Stored data entries
################

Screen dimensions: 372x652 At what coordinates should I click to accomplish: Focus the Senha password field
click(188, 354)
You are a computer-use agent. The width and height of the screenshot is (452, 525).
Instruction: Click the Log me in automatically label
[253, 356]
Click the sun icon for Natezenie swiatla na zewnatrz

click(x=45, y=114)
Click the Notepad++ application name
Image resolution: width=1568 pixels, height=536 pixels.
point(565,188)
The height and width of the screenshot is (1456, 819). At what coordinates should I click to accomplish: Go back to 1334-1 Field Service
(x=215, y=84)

################

_What is required_. Please copy only the lines from the one with "The height and" through the final line of the records above, both ends included.

_Result of the task_.
The height and width of the screenshot is (1456, 819). At what coordinates should I click to accomplish: Go back to 1334-1 Field Service
(x=215, y=84)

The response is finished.